🤖 AI Summary
This work addresses the limitations of traditional Proximal Policy Optimization (PPO) in large language model post-training, where reliance on all rollout data renders training susceptible to noise and unfaithful reasoning samples, leading to degraded performance and inefficiency. To mitigate this, the authors propose Influence-guided PPO (I-PPO), a novel framework that integrates data attribution into the reinforcement learning post-training pipeline for the first time. I-PPO computes influence scores for each episode via gradient approximation to dynamically identify and prioritize high-quality samples aligned with the validation objective. This approach not only introduces an intrinsic early-stopping mechanism that enhances training efficiency but also significantly improves reasoning faithfulness. Experimental results demonstrate that I-PPO consistently outperforms both supervised fine-tuning (SFT) and standard PPO across multiple benchmarks, effectively reducing unfaithful Chain-of-Thought reasoning, accelerating convergence, and achieving superior final performance.
📝 Abstract
Traditional RL algorithms like Proximal Policy Optimization (PPO) typically train on the entire rollout buffer, operating under the assumption that all generated episodes provide a beneficial optimization signal. However, these episodes frequently contain noisy or unfaithful reasoning, which can degrade model performance and slow down training. In this paper, we propose \textbf{Influence-Guided PPO (I-PPO)}, a novel framework that integrates data attribution into the RL post-training loop.
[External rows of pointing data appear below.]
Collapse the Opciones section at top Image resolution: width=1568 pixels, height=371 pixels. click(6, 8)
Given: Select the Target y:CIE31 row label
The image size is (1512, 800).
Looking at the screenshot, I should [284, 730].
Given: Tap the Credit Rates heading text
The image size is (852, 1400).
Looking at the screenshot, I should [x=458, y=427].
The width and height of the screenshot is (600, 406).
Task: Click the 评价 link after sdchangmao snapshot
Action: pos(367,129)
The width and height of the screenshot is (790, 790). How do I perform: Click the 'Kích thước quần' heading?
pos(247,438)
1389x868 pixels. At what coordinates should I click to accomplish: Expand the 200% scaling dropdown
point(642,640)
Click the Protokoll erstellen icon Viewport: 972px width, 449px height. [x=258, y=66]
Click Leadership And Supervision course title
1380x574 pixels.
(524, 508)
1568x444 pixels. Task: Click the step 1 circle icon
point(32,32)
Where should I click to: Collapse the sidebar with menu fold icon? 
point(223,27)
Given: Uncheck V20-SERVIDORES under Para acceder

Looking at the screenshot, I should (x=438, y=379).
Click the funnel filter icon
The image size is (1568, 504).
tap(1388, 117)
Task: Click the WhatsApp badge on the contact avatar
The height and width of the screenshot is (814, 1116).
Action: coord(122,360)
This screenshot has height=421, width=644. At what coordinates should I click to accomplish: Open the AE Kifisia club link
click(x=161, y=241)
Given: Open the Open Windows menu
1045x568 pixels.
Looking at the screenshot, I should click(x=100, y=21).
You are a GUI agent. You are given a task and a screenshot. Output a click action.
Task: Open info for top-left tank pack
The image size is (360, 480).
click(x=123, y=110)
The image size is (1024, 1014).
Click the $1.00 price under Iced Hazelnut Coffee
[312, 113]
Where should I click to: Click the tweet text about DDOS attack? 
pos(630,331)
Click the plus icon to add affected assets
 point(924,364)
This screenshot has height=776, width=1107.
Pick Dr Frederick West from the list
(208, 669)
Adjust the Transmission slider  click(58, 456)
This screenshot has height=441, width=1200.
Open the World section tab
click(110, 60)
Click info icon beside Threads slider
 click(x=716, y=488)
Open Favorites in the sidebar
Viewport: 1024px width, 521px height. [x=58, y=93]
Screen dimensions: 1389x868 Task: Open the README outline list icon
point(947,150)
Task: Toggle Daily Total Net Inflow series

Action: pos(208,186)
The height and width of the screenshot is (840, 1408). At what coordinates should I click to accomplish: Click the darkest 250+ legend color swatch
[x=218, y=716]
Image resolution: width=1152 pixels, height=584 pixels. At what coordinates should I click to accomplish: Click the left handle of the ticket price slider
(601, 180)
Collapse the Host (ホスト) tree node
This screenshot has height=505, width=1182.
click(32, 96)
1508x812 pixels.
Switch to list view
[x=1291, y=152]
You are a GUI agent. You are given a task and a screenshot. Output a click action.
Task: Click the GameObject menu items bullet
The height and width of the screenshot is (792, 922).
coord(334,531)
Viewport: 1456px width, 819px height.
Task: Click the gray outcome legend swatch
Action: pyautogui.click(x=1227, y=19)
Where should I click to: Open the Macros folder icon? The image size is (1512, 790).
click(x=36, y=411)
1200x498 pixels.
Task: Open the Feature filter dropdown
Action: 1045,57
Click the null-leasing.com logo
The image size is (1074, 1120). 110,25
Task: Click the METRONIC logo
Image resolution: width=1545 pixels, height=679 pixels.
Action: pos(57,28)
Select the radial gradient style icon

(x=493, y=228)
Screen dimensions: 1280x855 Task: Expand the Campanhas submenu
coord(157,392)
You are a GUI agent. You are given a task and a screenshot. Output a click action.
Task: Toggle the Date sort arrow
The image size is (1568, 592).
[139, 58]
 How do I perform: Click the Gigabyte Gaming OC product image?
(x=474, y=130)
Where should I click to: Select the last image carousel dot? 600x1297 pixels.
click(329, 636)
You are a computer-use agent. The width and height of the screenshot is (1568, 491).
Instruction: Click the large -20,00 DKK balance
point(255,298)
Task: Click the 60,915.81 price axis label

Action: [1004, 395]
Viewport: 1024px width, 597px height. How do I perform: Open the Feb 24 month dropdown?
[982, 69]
By calculating an influence score for each episode using a gradient-based approximation, I-PPO identifies and eliminates episodes that are anti-aligned with a validation gradient. Our experiments demonstrate that I-PPO consistently outperforms SFT and PPO baselines. We show that our filtering process acts as an intrinsic early stopping mechanism, accelerating training efficiency while effectively reducing unfaithful CoT reasoning.